> _Consegna_
Riscrivi integralmente, richieste comprese, le righe comprese tra quella che contiene "Task: Tap the $35.00 Showgroup price" e quella che contiene "Action: point(445,454)", estremi inclusi. Sposta di 137 ogni coordinata delle risposte, aggiungendo 137 a ciascun numero.

> _Dati forniti_
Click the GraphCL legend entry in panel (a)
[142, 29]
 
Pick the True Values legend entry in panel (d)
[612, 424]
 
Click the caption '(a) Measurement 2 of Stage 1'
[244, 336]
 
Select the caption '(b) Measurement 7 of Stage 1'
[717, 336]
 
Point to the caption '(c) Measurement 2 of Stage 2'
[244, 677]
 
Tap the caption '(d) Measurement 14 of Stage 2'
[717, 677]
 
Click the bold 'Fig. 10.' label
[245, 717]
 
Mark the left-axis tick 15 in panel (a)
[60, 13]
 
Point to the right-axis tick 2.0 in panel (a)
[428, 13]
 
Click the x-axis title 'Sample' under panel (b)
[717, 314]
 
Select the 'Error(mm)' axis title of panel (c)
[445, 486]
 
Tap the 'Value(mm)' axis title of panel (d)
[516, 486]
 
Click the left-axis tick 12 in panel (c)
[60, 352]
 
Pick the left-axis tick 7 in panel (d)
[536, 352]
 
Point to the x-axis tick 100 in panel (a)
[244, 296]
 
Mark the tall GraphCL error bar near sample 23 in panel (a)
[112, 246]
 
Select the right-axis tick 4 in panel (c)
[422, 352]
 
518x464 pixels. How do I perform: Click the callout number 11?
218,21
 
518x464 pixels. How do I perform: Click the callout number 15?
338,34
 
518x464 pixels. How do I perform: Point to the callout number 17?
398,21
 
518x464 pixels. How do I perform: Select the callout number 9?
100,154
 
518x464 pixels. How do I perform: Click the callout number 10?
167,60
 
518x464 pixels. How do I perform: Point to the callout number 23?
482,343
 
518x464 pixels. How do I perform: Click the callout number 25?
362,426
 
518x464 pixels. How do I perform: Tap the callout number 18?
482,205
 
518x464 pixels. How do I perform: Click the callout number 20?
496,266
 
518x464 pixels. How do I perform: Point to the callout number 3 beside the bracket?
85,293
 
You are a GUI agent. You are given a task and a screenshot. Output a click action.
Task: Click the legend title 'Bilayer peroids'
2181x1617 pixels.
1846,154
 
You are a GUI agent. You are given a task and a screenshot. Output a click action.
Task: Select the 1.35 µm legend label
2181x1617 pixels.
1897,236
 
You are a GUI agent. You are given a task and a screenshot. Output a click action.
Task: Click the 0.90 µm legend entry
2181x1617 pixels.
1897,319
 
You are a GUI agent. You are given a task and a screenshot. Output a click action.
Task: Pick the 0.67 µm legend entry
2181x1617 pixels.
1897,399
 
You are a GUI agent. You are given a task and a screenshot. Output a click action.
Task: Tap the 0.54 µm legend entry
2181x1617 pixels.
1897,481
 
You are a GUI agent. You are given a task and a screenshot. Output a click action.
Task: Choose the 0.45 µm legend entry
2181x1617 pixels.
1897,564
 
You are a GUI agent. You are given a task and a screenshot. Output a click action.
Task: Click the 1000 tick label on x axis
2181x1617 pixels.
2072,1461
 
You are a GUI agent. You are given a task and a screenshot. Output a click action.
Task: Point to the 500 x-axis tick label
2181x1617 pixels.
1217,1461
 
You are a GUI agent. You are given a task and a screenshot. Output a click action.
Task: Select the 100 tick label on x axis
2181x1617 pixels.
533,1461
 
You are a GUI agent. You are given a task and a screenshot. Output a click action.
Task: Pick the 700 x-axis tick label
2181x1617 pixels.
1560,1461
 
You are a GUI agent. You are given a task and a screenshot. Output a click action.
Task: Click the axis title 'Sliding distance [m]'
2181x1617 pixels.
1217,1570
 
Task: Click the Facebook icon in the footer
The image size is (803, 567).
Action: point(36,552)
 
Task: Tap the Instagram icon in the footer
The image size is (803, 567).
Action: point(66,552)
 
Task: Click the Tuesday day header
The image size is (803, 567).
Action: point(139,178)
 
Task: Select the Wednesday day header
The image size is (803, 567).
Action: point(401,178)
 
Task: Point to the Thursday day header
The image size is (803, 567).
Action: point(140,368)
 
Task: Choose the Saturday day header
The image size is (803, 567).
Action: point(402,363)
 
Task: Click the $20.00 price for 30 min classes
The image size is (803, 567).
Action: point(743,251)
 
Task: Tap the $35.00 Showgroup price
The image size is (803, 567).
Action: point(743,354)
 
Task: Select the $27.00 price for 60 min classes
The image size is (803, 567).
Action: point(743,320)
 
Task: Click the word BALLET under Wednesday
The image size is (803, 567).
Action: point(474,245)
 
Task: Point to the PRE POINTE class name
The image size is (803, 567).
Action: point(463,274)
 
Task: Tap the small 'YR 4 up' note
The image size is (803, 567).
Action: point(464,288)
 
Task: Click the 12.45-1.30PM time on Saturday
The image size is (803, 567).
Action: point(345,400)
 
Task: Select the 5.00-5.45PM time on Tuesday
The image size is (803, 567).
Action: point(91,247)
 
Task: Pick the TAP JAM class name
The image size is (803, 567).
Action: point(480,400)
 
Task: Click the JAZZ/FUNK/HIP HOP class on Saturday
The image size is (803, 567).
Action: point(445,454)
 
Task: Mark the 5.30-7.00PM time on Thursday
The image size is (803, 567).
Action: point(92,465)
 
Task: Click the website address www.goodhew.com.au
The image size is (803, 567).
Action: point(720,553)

> _Risposta scritta_
Task: Tap the $35.00 Showgroup price
The image size is (803, 567).
Action: point(880,491)
 
Task: Select the $27.00 price for 60 min classes
The image size is (803, 567).
Action: point(880,457)
 
Task: Click the word BALLET under Wednesday
The image size is (803, 567).
Action: point(611,382)
 
Task: Point to the PRE POINTE class name
The image size is (803, 567).
Action: point(600,411)
 
Task: Tap the small 'YR 4 up' note
The image size is (803, 567).
Action: point(601,425)
 
Task: Click the 12.45-1.30PM time on Saturday
The image size is (803, 567).
Action: point(482,537)
 
Task: Select the 5.00-5.45PM time on Tuesday
The image size is (803, 567).
Action: point(228,384)
 
Task: Pick the TAP JAM class name
The image size is (803, 567).
Action: point(617,537)
 
Task: Click the JAZZ/FUNK/HIP HOP class on Saturday
The image size is (803, 567).
Action: point(582,591)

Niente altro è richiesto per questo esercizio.